Early start this morning as we were caught up on the things we missed due to spending too much time at the Belarus embassy. High on our list was Moscow’s famous St Basil’s Cathedral We caught the train to Okholny Ryad and walked the short distance to Red Square. Red Square is flanked on one side by Lenin’s Tomb behind it the high walls of the Kremlin and the GUM department store on the other. Yin and Yang on one side the symbol of Communism and the other consumerism.
Wandering over the cobblestone surface we thought back to pictures from the cold war of trucks hauling ICBM’s, Tanks, and war machinery rumbling across this very square. Grim faced soldiers goose stepping as millions of people across the world watched on in fear. These days Red Square is filled with lots of tourists taking happy snaps many probably not even aware of the fear this place generated.
Down the end of Red Square is St Basil’s Cathedral a combination of four churches under one roof. Despite what the guidebook said the museum was open and we purchased two tickets for 250 roubles each. The museum covers some of the bottom of the cathedral and the second floor. Entering the museum we were thinking this is gonna be crap but gladly we were wrong. The bottom level contained metal artefacts of worship, screens, altars, roofing tiles, silver helmets, coins, paintings, decorative silk tapestries, the displays explained in both English and Russian.
There was a small display about the man the cathedral was named after, Vasily. Vasily wandered the streets of Moscow sometimes clothed, sometimes not (as all of his icons show him without clothes) He was a Christ lover which in that time in Russia wasn’t so popular. The Christ Lovers were forthright and blatantly honest which meant they were often shunned by society. Vasily wasn’t scared of the Tsar even though it was Ivan the Terrible and told him honestly thathe would pay for his cruelty and murders. Despite this Vasily lived to an old age.
On the second floor the little churches were linked with tiny passages with small rooms leading off. In these small rooms different church screens were set up. They were mainly made of wood with icons of different saints, patriarchs and formerly stood at the front inside of churches. Some of the high ceilings above the screens were painted with bible scenes, saints, and apostles. In one small room a small choral group were singing hymns their deep bass tones resonating throughout the rooms. It was quite uplifting. In one room there was still damage caused by an artillery shell during the Bolshevik revolution.
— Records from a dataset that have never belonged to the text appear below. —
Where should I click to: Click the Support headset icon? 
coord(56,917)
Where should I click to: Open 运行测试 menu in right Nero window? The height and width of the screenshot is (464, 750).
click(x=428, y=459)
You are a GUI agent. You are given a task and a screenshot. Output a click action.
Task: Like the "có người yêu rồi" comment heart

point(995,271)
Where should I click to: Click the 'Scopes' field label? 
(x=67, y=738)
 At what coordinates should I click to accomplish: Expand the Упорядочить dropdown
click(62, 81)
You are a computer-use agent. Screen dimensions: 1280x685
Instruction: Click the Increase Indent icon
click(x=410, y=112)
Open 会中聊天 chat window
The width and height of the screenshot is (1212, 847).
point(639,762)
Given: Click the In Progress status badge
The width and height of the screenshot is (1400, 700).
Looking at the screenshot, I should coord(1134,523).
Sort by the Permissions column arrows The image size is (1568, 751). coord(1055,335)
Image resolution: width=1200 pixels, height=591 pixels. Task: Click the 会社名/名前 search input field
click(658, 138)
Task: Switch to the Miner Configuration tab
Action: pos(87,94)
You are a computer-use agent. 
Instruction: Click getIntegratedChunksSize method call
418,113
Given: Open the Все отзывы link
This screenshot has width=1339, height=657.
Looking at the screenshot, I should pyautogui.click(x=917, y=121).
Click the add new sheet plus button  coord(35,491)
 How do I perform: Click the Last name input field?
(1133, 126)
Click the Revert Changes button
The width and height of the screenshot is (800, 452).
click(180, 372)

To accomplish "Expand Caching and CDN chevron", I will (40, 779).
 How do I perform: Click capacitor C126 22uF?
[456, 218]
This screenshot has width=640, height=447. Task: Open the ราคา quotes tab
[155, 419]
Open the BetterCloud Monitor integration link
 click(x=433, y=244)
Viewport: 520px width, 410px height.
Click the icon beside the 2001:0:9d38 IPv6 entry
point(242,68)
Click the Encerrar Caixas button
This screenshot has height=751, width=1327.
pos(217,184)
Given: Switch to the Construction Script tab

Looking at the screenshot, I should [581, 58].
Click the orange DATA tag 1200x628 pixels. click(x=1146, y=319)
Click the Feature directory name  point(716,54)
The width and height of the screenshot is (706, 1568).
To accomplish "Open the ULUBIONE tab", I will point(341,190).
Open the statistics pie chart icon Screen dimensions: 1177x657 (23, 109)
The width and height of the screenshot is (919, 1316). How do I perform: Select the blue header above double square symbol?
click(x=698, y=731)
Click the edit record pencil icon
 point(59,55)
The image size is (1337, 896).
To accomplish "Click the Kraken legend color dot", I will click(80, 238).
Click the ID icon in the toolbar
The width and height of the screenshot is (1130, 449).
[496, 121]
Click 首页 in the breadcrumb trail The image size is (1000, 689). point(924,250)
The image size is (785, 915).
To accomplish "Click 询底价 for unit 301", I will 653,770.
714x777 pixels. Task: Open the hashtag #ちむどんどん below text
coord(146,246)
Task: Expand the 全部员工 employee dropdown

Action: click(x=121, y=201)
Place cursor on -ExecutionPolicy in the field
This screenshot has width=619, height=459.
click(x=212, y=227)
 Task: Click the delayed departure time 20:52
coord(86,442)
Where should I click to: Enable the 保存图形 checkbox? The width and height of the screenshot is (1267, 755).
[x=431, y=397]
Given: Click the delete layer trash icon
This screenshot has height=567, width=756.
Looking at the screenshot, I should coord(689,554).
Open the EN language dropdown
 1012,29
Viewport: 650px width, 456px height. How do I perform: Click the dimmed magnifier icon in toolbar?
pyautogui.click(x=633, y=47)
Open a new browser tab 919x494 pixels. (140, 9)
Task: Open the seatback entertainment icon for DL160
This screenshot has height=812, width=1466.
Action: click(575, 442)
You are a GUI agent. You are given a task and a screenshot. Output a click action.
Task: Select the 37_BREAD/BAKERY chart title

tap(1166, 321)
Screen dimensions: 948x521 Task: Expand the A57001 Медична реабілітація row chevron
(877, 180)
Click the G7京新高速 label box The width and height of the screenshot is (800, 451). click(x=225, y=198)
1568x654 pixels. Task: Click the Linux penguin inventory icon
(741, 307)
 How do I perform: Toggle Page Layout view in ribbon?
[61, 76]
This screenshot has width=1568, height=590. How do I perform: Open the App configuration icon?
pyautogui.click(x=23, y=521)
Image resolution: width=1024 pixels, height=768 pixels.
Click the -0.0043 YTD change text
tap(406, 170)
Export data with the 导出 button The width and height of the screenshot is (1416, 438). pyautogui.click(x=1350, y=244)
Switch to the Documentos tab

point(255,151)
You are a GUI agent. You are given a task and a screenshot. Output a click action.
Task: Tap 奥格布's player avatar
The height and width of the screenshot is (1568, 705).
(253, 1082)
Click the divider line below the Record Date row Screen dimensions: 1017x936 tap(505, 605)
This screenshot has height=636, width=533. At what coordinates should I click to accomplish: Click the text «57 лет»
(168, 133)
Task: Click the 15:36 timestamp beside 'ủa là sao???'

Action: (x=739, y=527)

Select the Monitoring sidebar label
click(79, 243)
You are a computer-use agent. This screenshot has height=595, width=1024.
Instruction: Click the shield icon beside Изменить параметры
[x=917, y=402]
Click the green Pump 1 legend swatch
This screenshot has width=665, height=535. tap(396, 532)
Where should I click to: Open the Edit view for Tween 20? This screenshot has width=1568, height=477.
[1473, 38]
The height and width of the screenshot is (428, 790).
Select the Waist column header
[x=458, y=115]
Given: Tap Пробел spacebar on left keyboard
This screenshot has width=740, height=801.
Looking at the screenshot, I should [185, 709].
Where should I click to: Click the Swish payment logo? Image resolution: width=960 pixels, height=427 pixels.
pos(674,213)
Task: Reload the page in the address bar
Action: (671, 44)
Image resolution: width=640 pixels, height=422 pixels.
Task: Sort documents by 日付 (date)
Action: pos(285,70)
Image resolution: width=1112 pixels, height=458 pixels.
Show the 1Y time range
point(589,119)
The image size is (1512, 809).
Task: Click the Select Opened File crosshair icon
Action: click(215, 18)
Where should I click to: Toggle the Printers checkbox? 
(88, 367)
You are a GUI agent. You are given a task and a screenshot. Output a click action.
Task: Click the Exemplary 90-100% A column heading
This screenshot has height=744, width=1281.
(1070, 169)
After leaving the Cathedral we headed for the Moskva River intent on a little stroll. We noticed that the traffic in every direction on both sides of the river had been stopped, leaving the roads clear along the river to the corner of the Kremlin. Then a police car with blue lights flashing zoomed past, a policeman hanging out the window to tell a street sweeper to get off the road. Then a convoy of twenty odd police cars, vans, and black Mercedes escorting a stretched Mercedes limo zoomed past, blue lights flashing. Maybe Mr Putin was travelling by car instead of by helicopter. Meanwhile impatient drivers were blowing their horns almost like trumpeting his arrival. The convoy passed on to the Kremlin the lights changed and traffic returned to normal (if there’s such a thing in Moscow).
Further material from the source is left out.